Engagement of the EP2 prostanoid receptor closes the K+ channel KCa3.1 in human lung mast cells and attenuates their migration

Abstract

Human lung mast cells (HLMC) express the Ca2+-activated K+ channel KCa3.1, which plays a crucial role in their migration to a variety of diverse chemotactic stimuli. KCa3.1 activation is attenuated by the β 2-adrenoceptor and the adenosine A2A receptor through a Gs-coupled mechanism independent of cyclic AMP. Prostaglandin E2 promotes degranulation and migration of mouse bone marrow-derived mast cells through the Gi-coupled EP3 prostanoid receptor, and induces LTC4 and cytokine secretion from human cord blood-derived mast cells. However, PGE2 binding to the Gs-coupled EP2 receptor on HLMC inhibits their degranulation.

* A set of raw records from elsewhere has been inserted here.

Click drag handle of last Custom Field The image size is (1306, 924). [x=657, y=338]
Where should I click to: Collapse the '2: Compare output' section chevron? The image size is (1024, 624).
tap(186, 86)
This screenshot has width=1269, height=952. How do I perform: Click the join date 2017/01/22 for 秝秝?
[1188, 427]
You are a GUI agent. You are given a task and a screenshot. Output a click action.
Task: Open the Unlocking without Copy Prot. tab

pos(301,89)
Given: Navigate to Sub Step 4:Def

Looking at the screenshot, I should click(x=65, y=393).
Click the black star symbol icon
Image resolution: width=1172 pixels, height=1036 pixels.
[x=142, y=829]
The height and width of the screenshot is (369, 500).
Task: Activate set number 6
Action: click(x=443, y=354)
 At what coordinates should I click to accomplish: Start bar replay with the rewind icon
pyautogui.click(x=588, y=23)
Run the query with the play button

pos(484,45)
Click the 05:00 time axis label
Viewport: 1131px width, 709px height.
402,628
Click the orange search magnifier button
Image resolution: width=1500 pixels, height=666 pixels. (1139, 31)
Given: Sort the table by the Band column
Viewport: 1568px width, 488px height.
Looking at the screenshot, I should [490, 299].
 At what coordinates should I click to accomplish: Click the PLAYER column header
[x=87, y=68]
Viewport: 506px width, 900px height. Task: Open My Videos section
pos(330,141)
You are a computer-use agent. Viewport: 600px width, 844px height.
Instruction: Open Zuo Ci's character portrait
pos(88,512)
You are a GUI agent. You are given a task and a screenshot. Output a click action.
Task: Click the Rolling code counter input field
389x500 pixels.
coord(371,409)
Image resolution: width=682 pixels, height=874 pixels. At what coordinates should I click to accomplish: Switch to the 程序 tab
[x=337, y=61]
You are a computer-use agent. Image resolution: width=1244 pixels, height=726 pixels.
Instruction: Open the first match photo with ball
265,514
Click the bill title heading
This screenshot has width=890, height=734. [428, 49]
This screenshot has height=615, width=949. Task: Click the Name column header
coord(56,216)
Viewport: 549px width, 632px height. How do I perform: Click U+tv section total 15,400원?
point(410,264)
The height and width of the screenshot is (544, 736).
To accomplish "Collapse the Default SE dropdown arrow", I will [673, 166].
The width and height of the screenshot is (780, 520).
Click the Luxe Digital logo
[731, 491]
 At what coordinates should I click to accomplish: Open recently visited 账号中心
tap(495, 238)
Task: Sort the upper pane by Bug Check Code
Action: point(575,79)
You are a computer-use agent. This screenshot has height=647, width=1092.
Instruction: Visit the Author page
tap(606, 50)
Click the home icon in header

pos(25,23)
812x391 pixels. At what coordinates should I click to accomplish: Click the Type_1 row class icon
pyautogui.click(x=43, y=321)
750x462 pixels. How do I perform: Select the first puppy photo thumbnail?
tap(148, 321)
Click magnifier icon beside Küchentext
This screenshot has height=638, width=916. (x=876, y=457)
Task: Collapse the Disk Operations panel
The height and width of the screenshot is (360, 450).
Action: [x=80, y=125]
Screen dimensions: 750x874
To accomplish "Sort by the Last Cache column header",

We show that EP2 receptor engagement closes KCa3.1 in HLMC. The EP2 receptor-specific agonist butaprost was more potent than PGE2 in this respect, and the effects of both agonists were reversed by the EP2 receptor antagonist AH6809. Butaprost markedly inhibited HLMC migration induced by chemokine-rich airway smooth muscle-conditioned media. Interestingly, PGE2 alone was chemotactic for HLMC at high concentrations (1 μM), but was a more potent chemoattractant for HLMC following EP2 receptor blockade. Therefore, the Gs-coupled EP2 receptor closes KCa3.1 in HLMC and attenuates both chemokine- and PGE2-dependent HLMC migration. EP2 receptor agonists with KCa3.1 modulating function may be useful for the treatment of mast cell-mediated disease. © 2008 Wiley-VCH Verlag GmbH & Co. KGaA, Weinheim.